__EXERCISE BRIEF__.
Pictures excluded, retype the lines from the one containing "Click the left arrow beside the category tabs" through the last line of the data below, both included.

__DATA RECORDS__.

....

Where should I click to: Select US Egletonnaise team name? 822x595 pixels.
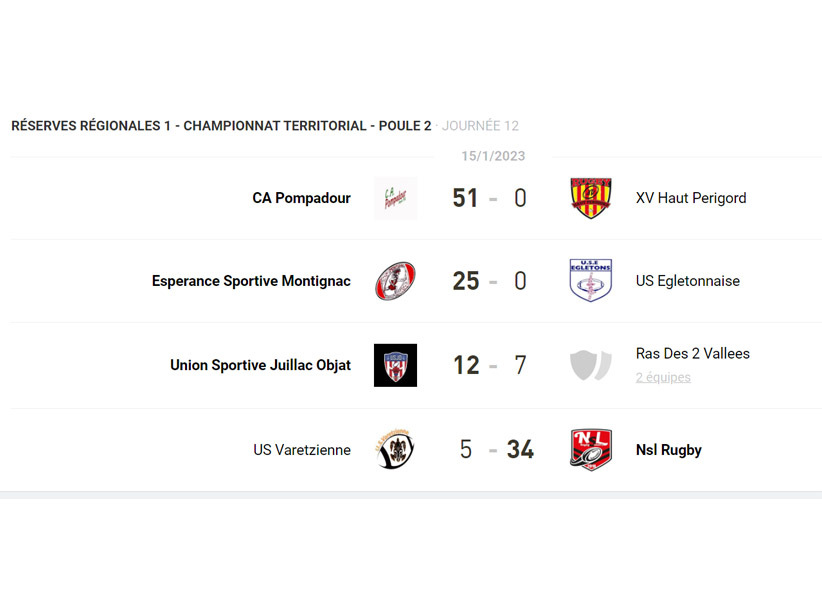(688, 281)
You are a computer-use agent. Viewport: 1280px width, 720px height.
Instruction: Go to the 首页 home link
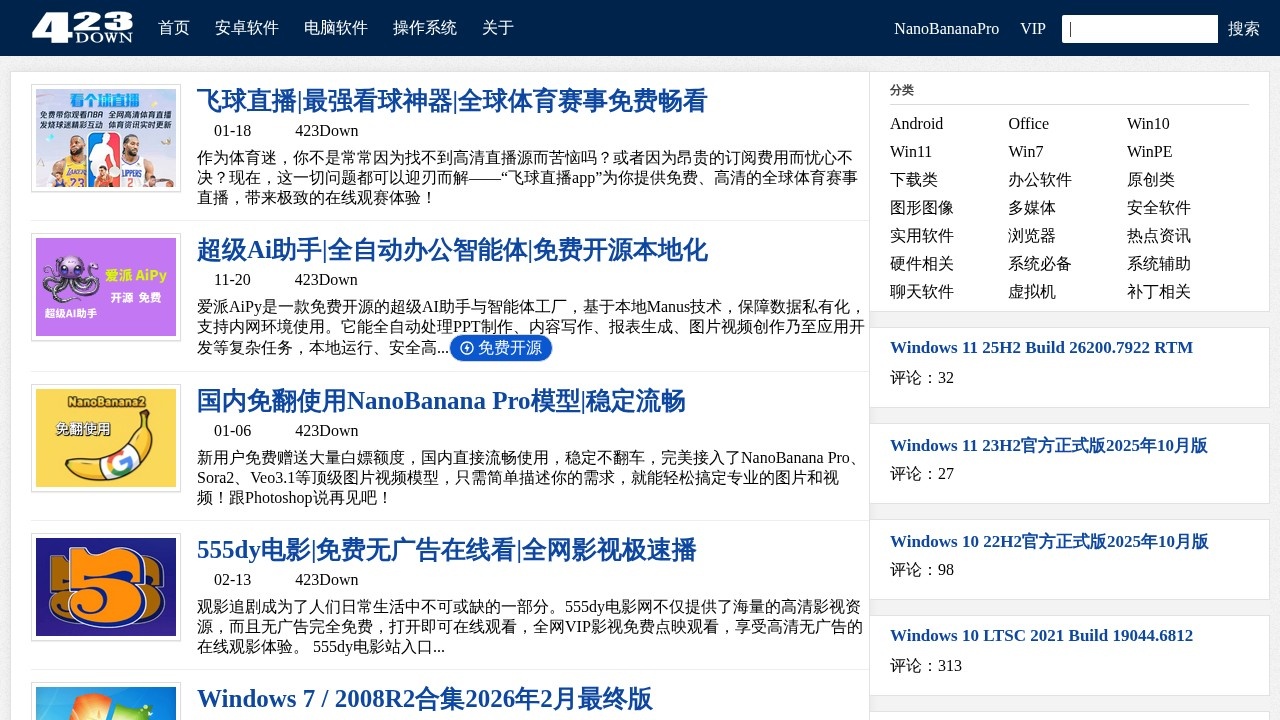[174, 28]
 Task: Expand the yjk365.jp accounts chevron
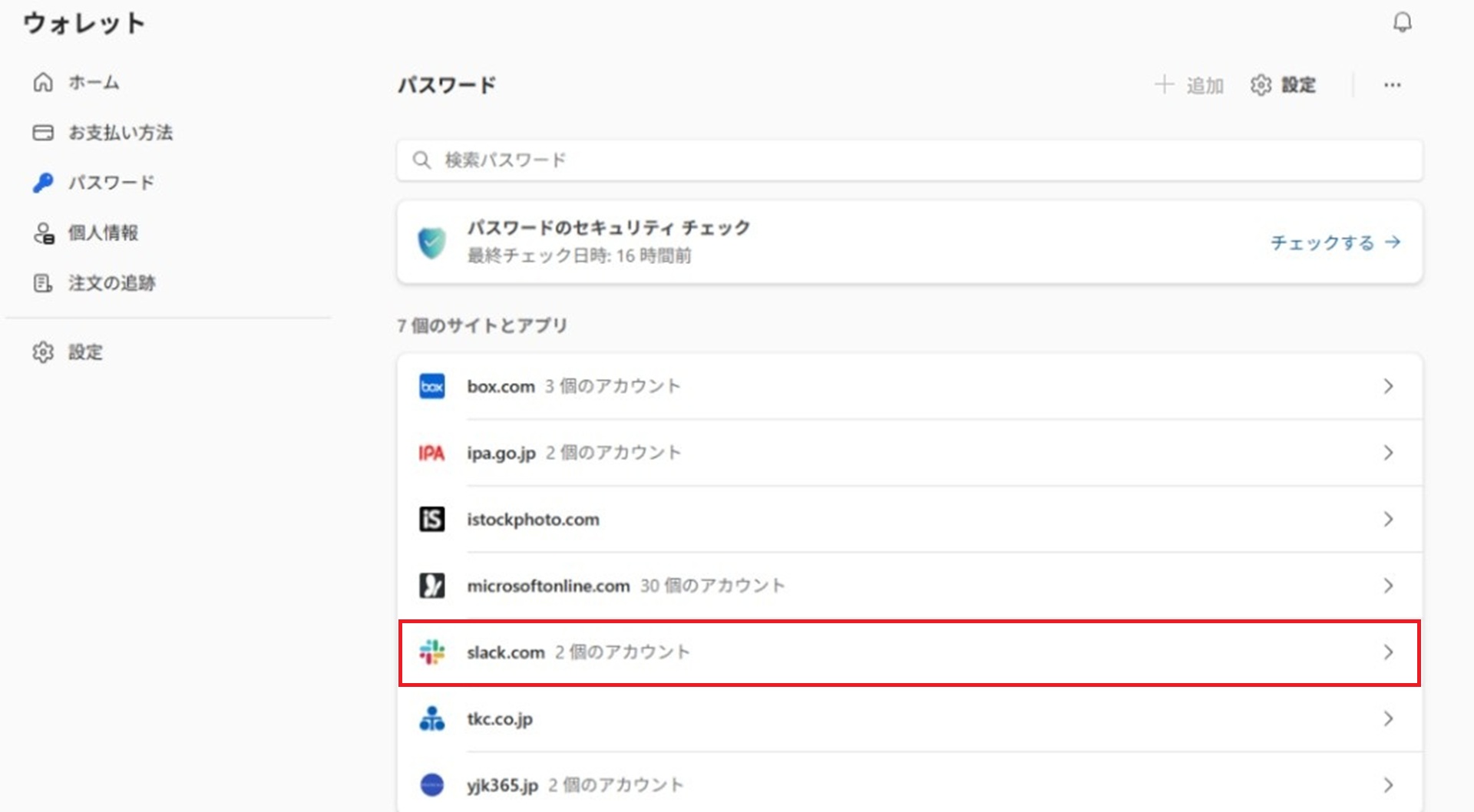1388,785
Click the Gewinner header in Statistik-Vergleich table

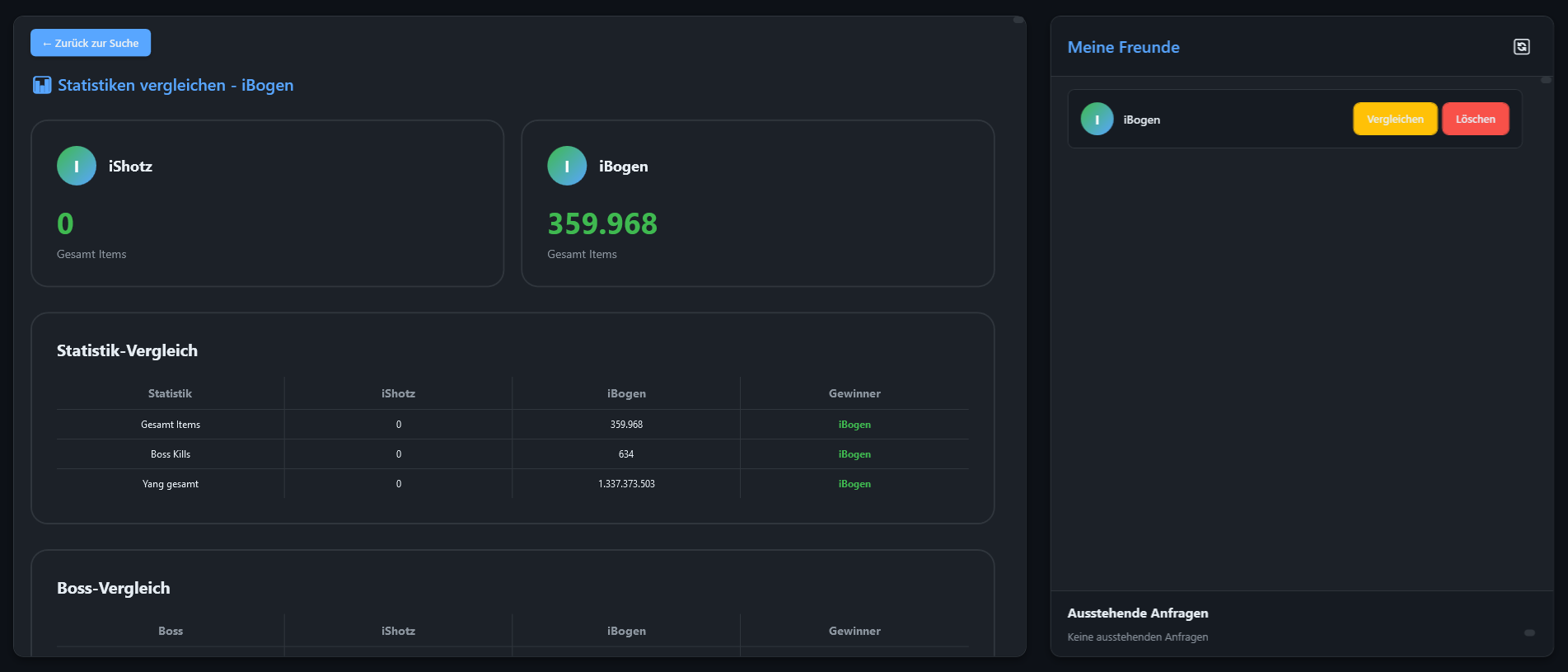[x=854, y=393]
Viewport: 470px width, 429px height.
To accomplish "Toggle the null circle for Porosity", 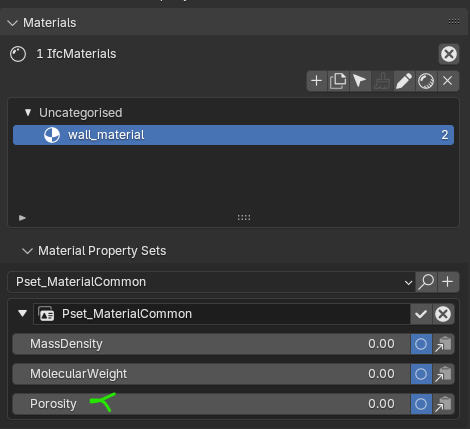I will coord(421,404).
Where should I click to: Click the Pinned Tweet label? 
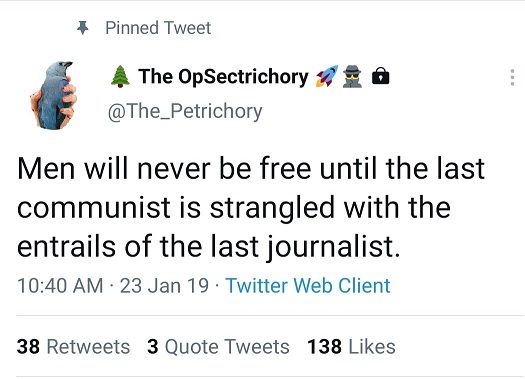[x=158, y=28]
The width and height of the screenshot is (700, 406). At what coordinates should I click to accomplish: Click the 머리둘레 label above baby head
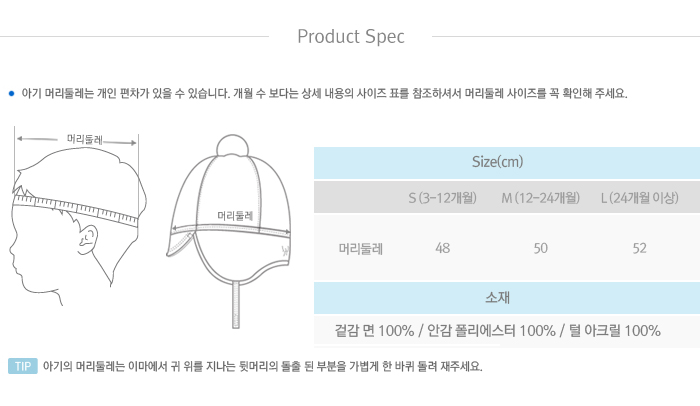point(85,139)
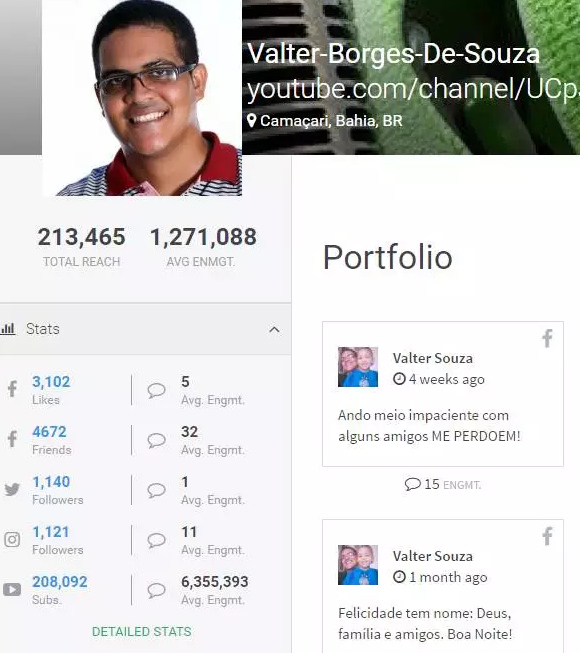
Task: Click the large profile photo
Action: 142,98
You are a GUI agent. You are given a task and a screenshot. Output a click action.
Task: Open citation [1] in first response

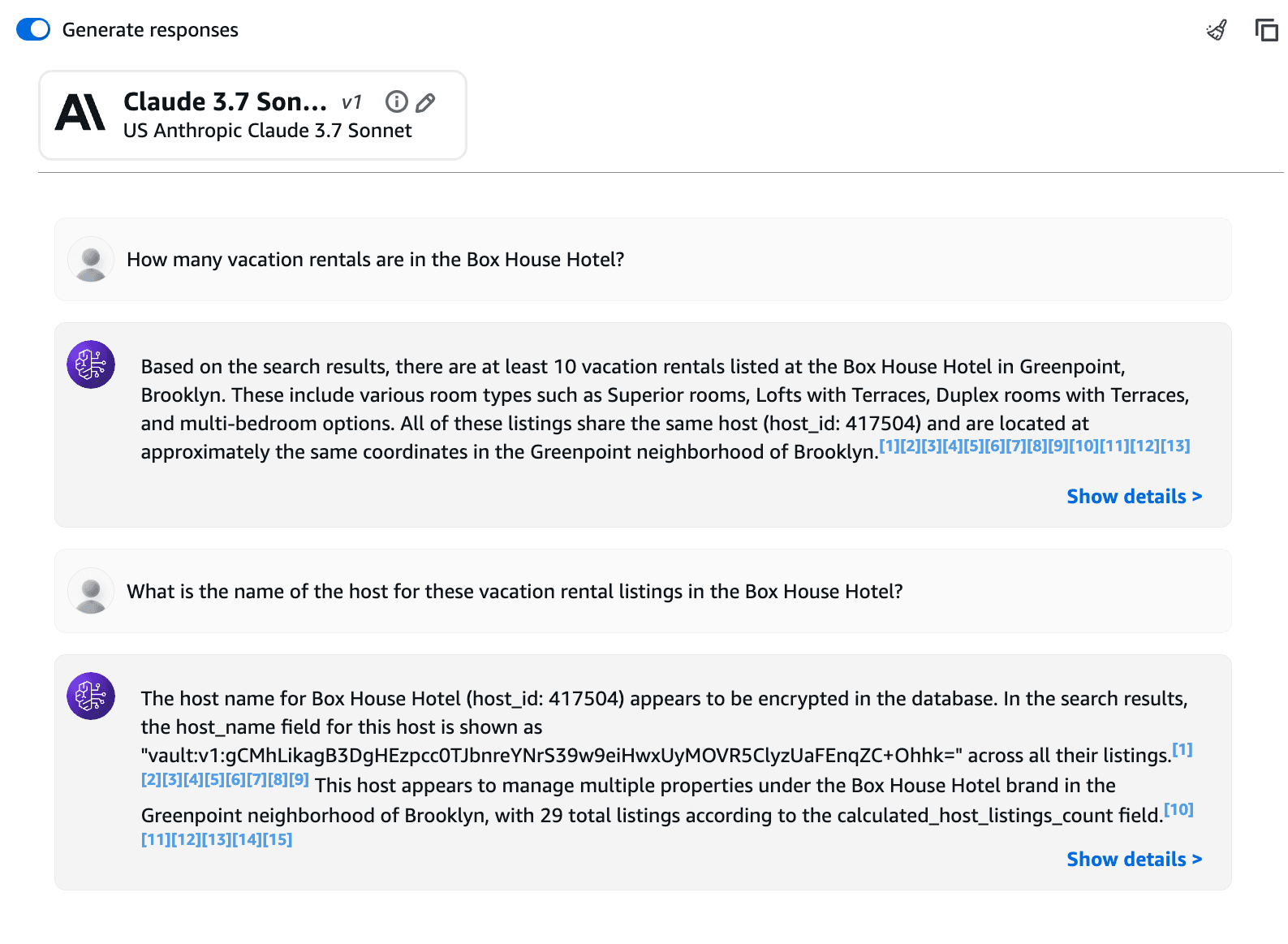click(x=890, y=446)
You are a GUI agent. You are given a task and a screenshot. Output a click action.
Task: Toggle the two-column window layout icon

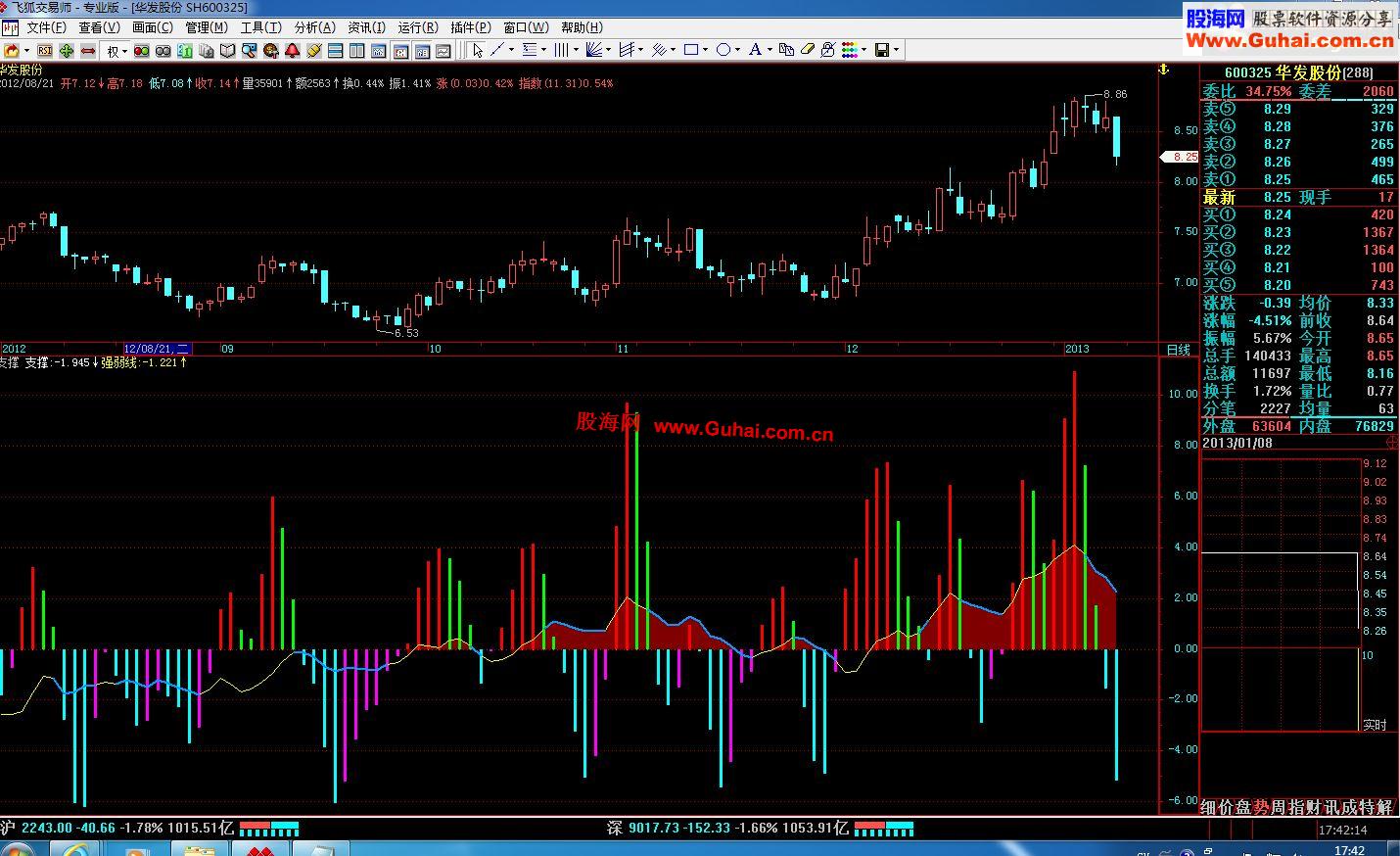[356, 51]
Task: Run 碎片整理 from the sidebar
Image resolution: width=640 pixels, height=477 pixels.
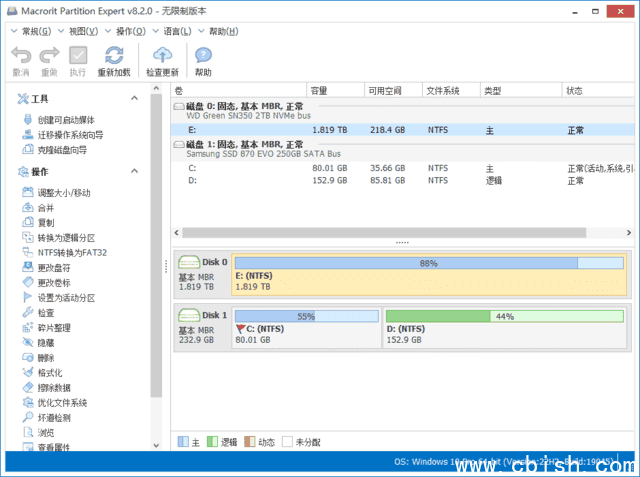Action: 53,328
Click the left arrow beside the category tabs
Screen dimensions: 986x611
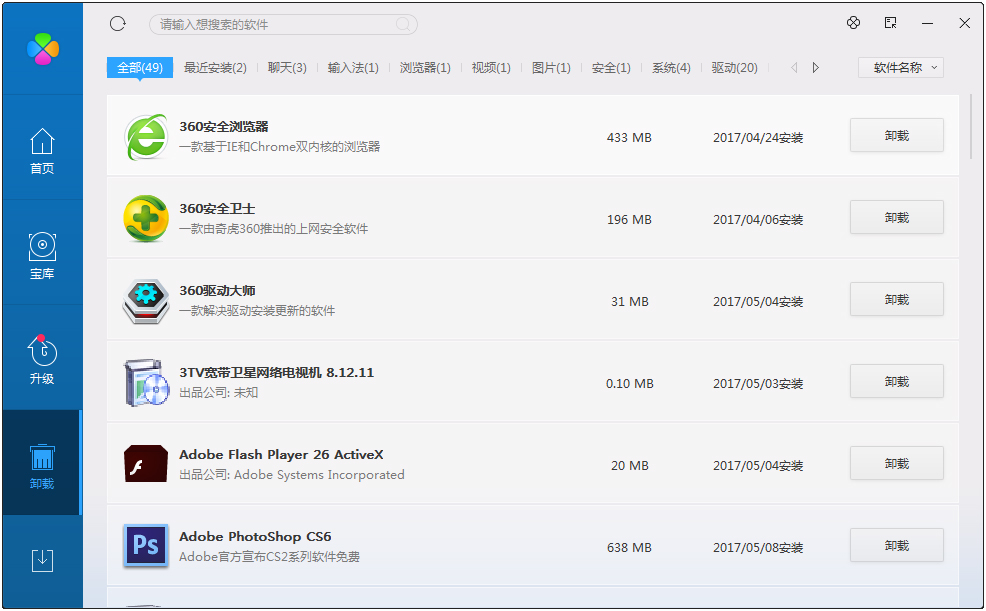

....

__YOUR RESPONSE__.
Click the left arrow beside the category tabs
Screen dimensions: 986x611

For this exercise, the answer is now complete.